A step of immersing an object to be coated in a fluidized bath in which the powder coating flows, and attaching the melt of the powder coating to the outside of the object to be coated,
The powder coating contains a particulate thermosetting resin composition,
The thermosetting resin composition contains an epoxy resin and a curing agent,
the curing agent comprises an acid anhydride,
The particle size d ₉₀ of the thermosetting resin composition measured by a laser diffraction method is 20 μm or more and 140 μm or less,
Powder whose gel time (time (seconds) until gelation using a hot plate at 200 ° C.) is 20 seconds or more and 100 seconds or less, obtained by measurement in accordance with JIS C 2161. Body painting method.
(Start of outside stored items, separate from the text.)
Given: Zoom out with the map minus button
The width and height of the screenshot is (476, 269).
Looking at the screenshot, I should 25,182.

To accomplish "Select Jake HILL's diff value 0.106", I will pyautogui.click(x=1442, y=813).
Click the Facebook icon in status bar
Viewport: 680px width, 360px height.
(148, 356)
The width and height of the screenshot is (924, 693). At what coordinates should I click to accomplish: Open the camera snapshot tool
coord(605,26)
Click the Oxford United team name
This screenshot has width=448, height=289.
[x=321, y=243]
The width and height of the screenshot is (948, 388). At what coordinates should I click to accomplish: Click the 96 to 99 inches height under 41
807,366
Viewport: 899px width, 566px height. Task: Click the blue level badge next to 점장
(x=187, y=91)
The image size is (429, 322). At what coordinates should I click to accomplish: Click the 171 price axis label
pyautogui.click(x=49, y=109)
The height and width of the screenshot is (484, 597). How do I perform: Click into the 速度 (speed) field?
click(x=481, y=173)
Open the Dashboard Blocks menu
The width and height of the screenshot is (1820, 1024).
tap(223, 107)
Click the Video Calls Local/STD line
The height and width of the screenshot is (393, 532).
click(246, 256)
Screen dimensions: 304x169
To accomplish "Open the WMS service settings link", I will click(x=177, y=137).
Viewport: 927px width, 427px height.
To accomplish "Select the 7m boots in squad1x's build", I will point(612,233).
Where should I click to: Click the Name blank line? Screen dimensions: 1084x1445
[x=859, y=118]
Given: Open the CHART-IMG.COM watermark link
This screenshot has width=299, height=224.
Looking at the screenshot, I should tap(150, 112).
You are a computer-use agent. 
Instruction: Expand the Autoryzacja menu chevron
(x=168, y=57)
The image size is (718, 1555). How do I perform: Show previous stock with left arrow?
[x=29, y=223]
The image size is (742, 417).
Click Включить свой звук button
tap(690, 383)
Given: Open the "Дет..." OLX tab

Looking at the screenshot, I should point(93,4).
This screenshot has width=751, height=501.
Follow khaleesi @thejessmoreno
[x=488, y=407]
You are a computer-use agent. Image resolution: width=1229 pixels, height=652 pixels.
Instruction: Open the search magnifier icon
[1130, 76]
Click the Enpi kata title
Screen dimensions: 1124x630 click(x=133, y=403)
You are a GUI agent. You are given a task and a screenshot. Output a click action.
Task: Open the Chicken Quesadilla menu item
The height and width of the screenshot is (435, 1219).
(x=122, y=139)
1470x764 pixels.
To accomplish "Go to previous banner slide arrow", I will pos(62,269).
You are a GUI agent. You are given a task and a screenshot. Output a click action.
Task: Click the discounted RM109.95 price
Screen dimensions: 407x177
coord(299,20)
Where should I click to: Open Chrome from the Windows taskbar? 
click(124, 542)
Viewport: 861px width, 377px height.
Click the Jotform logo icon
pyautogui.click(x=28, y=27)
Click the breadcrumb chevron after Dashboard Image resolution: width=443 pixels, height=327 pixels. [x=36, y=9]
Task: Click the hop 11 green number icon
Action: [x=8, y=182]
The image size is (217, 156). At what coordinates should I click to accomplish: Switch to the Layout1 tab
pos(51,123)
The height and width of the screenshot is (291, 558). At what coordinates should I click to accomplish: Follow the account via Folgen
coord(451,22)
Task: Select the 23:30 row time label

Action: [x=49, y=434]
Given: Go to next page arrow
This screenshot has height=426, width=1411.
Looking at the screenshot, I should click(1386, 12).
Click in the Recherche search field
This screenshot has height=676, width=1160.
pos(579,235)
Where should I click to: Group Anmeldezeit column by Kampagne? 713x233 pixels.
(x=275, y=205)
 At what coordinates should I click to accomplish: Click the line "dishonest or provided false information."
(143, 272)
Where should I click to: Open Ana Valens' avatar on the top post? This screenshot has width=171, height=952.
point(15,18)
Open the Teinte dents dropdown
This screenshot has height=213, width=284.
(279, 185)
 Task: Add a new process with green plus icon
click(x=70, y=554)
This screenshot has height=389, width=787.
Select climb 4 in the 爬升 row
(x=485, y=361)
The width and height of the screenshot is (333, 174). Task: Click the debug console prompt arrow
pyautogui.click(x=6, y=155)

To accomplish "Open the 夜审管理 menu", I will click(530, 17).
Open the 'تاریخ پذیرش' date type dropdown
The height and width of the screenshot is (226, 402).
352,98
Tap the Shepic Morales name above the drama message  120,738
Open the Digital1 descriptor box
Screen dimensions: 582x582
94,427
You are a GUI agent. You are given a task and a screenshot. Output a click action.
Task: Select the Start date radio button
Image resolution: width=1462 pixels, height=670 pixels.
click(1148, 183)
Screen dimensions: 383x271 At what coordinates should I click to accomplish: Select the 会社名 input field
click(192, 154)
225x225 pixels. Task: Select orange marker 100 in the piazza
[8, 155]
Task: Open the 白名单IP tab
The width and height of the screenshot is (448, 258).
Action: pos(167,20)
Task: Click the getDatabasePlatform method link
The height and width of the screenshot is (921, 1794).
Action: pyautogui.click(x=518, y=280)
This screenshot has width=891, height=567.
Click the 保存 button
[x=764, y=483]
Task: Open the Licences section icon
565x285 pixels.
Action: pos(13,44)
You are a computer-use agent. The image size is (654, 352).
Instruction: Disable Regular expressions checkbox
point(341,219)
The powder coating method according to claim 1, wherein the ratio of the particle size _d90 to the average particle size _d50 of the thermosetting resin composition ( _d90 / _d50 ) is 1 or more and 2.2 or less. 3. The powder coating method according to claim 1, wherein the object to be coated is provided with a gap having a minimum width of 200 [mu]m or less. The powder coating method according to any one of claims 1 to 3, wherein the thermosetting resin composition has a particle size _d10 of 5 µm or more and 30 µm or less. The powder coating according to any one of claims 1 to 4, wherein the thermosetting resin composition contains one or more epoxy resins selected from the group consisting of bisphenol A type and cresol novolac type epoxy resins. Method. A powder coating method according to any one of claims 1 to 5, wherein the thermosetting resin composition contains an inorganic filler. the powder coating further comprises inorganic particles,
The average particle diameter _d50 of the inorganic particles measured by a laser diffraction method is 1 nm or more and 100 nm or less,
The powder according to any one of claims 1 to 6, wherein the content of the inorganic particles in the powder coating is 0.10% by mass or more and 5.0% by mass or less with respect to the entire powder coating. Body painting method. 8. The powder coating method according to claim 7, wherein the inorganic particles are made of silica.